Des gens ordinaires se disent homophobes et fiers de l’être, comme si cette intolérance était – par contraste – un gage de virilité. Sans perspectives d’emploi, les jeunes croient combattre un réseau de connivence permettant aux médiocres de trouver du travail ou de gagner de l’argent en monnayant leur corps à des personnes de même sexe. Comme s’ils réservaient aux seuls hétérosexuels le droit de négocier leurs charmes par intérêt.

Au nom d’une culture africaine d’un autre temps et d’une prétendue morale religieuse, des ecclésiastiques oublient de balayer devant leur porte et dénoncent des pratiques jugées « contre nature ». De prêches en homélies, ils encouragent la méfiance officielle et entretiennent l’homophobie comme si elle était une preuve de foi.

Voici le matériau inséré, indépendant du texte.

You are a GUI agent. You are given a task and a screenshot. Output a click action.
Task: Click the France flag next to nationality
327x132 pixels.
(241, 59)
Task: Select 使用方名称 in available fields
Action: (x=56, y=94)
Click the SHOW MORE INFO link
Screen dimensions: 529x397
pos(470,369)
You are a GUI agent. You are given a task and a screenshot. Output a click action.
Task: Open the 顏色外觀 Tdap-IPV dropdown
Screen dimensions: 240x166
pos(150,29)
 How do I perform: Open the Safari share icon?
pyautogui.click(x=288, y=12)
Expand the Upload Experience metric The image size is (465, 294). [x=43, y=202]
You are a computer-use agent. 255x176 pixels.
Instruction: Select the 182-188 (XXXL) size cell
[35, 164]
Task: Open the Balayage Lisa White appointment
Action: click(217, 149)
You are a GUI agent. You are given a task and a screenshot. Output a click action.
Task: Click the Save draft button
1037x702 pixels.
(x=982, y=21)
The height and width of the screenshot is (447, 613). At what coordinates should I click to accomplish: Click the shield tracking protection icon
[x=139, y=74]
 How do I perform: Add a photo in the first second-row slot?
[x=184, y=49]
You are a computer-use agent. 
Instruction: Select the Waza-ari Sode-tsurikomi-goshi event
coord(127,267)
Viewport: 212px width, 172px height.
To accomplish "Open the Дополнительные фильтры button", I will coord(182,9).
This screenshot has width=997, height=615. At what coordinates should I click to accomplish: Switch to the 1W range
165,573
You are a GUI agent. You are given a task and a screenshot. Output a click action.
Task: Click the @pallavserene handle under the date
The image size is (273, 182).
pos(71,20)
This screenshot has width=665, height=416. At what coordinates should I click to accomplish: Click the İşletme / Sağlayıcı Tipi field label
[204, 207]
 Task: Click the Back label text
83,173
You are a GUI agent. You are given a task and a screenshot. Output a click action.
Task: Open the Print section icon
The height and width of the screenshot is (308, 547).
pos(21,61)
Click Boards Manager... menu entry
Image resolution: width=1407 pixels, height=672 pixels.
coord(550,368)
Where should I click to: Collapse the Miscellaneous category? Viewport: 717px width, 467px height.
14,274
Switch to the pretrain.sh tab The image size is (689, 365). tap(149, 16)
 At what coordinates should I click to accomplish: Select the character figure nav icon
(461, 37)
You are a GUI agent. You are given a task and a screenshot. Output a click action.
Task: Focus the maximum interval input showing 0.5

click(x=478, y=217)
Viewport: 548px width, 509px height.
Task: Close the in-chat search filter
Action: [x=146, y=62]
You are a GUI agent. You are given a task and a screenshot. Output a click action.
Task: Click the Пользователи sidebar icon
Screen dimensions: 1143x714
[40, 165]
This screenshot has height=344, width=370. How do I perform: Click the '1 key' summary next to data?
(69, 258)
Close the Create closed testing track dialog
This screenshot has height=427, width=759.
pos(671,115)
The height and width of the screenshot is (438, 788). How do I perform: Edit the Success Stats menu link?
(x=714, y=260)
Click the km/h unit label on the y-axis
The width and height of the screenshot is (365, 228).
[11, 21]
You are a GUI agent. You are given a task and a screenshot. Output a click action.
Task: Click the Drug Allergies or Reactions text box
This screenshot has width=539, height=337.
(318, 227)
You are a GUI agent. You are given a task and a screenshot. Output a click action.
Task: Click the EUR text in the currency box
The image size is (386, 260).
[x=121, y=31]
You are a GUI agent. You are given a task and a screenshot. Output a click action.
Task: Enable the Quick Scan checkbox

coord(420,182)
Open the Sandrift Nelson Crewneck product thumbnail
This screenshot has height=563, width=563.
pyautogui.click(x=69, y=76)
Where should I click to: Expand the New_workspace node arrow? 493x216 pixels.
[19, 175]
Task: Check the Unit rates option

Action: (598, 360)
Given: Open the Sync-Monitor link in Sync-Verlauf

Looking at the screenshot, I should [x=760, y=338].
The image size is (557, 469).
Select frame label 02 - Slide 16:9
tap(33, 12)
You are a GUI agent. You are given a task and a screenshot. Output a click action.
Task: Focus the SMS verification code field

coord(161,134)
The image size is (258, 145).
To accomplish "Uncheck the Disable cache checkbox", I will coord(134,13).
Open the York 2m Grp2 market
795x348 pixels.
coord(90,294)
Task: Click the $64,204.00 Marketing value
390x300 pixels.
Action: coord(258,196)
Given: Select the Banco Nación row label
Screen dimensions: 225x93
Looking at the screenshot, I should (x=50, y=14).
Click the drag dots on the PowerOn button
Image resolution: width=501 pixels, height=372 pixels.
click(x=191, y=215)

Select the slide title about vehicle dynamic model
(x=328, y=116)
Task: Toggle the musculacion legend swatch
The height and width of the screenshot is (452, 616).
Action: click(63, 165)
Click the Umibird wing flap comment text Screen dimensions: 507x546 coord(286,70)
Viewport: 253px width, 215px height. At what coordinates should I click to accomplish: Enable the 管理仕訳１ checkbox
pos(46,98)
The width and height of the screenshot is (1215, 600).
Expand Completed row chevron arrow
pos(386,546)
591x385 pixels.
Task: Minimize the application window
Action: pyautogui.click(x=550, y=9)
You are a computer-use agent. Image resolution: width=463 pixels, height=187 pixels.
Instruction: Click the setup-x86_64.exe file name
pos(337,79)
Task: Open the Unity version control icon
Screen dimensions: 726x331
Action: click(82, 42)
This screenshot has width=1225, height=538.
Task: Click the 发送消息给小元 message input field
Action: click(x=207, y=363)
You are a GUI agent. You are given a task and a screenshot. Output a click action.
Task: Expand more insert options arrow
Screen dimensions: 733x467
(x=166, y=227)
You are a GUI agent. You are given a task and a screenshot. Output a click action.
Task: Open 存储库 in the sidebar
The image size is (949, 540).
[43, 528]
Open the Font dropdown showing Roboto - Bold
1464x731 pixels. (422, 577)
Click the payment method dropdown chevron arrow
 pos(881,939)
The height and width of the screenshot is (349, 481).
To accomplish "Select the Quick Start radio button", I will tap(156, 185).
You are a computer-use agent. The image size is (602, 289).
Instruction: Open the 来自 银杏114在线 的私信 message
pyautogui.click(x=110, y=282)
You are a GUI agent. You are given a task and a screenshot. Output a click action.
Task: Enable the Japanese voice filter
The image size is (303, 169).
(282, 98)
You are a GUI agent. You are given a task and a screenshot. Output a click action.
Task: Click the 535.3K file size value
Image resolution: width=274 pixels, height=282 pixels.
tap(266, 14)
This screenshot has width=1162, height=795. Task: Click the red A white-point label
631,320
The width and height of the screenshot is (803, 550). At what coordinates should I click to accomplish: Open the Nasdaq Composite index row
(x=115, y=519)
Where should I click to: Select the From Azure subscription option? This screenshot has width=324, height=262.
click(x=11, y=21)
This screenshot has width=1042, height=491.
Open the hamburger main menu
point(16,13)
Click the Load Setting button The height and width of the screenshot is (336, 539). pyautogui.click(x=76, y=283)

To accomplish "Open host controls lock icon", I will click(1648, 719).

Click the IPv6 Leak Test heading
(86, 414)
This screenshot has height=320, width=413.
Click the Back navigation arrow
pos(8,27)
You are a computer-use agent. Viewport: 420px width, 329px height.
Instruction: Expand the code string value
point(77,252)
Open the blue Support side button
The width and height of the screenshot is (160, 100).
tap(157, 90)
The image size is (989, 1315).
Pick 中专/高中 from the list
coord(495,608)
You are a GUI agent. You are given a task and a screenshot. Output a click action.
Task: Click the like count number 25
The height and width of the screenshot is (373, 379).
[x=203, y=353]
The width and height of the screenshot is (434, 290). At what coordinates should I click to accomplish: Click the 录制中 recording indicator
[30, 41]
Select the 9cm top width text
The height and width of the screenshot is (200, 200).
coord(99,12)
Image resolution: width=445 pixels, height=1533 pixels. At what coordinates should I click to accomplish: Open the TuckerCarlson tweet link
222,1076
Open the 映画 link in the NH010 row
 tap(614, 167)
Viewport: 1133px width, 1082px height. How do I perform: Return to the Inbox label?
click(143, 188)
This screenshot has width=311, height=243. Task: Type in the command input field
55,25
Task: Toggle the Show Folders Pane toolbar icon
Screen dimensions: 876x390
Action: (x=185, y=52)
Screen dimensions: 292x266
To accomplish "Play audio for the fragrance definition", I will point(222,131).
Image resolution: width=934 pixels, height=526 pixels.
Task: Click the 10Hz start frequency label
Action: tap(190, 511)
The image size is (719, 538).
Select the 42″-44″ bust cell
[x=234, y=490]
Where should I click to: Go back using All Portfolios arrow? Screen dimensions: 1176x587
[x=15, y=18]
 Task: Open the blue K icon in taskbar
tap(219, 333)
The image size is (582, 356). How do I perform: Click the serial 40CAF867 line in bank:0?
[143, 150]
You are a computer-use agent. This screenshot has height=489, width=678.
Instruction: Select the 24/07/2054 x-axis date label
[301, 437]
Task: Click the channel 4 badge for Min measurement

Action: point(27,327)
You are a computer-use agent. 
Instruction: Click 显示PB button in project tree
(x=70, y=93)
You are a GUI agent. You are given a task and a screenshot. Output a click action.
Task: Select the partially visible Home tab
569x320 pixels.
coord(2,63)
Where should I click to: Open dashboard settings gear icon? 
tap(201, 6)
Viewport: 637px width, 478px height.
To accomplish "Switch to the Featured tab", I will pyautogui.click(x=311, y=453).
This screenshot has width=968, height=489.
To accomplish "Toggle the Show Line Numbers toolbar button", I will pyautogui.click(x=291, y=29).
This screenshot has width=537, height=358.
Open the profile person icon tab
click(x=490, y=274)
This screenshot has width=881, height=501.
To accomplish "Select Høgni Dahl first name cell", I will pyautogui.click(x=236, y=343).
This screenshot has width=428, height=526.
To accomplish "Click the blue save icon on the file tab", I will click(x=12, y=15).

Redoutant le rejet d’un électorat qu’ils croient intransigeant sur la question, les politiques jouent la prudence. « Les esprits peuvent évoluer dans un sens ou dans un autre. Il ne faut pas désespérer », a déclaré le président, Paul Biya, en janvier. Traduction : l’homosexualité est un délit et pourrait le rester encore longtemps. On ne le dira jamais assez : l’État n’est pas à sa place dans les chambres à coucher d’adultes consentants. Une loi pénale qui discrimine contrevient au droit. Le législateur doit avoir le courage d’arrêter le massacre. « Trop de prudence est un risque supérieur à l’audace », leur dirait le philosophe français Raphaël Enthoven.